> [課題文]
第二外国語に関する以下の抜粋を読み、次の問いに答えてください。
(a) 大学の第二外国語で、学ぶ学生が増えているのはどの言語ですか。
(b) 西山教行氏が第二外国語について指摘したのは、いつ、どこで開かれた研究会ですか。
(c) 京大で2000年代にドイツ語を履修する1年生は、どの程度の人数を維持していましたか。

> [抜粋本文]
╭──

大学の第二外国語で、かつては主流だったドイツ語やフランス語の影が薄くなっている。中国語を学ぶ学生が増え、“二外”を必修としない大学も増えた。だが、中国語人気にも陰りが見えてきたという。

 ■不人気の理由「投資不適格」

 「第二外国語の代表選手だったドイツ語やフランス語は『生活に必要』と言い難く、将来の職業生活への投資にならない」。西山教行・京都大教授(言語政策)は昨年末に京大であった研究会でそう指摘した。

 ドイツ語の場合、旧制高校時代から長く、文科系の学生だけでなく理科系の学生の多くにも「必要」とされ、学ばれてきた。京大では2000年代になっても履修する1年生は1千人台を維持し、英語以外の外国語で最も多かった。

╰──

単語と要素の位置データ:
╭──

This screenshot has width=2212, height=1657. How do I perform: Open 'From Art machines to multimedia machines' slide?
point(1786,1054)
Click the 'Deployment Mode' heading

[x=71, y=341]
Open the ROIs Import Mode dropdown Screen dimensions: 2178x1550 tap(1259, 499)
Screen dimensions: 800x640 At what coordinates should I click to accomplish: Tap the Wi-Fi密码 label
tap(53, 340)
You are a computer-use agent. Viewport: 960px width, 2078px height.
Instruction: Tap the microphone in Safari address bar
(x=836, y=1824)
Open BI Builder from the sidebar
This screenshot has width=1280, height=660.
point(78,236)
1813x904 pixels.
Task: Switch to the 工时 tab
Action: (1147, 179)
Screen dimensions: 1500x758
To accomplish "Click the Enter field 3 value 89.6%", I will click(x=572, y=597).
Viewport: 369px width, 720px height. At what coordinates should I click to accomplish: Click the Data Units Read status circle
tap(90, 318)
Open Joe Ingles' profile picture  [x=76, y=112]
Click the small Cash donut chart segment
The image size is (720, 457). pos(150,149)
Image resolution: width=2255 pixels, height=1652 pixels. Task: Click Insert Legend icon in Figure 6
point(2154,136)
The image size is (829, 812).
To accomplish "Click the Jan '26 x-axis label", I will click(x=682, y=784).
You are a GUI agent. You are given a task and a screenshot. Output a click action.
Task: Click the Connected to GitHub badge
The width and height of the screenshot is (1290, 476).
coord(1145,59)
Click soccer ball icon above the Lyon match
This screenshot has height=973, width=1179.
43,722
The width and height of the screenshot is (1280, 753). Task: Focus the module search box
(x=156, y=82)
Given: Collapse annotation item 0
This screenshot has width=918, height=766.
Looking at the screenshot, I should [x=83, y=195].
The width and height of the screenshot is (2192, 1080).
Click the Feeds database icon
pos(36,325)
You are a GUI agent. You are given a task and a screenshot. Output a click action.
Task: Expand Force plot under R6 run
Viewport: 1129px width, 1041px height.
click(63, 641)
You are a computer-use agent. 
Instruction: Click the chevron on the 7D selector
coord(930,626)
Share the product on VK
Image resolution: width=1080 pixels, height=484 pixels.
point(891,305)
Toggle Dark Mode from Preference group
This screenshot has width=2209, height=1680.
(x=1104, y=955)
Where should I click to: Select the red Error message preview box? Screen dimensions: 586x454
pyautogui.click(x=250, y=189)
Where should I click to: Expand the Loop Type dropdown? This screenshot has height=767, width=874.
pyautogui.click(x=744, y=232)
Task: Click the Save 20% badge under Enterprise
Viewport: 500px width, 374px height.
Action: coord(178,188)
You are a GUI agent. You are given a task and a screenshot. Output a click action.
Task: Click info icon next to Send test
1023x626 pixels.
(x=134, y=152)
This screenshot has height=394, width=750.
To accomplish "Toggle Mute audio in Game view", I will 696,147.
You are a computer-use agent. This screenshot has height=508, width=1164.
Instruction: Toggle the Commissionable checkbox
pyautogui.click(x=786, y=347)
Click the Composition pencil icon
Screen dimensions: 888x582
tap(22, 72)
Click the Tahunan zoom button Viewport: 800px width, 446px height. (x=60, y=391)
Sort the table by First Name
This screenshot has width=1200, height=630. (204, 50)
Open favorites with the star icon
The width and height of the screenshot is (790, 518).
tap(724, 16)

╰──

> [解答例]
(a) 学ぶ学生が増えているのは中国語です。
(b) 昨年末に京大で開かれた研究会です。
(c) 1千人台を維持していました。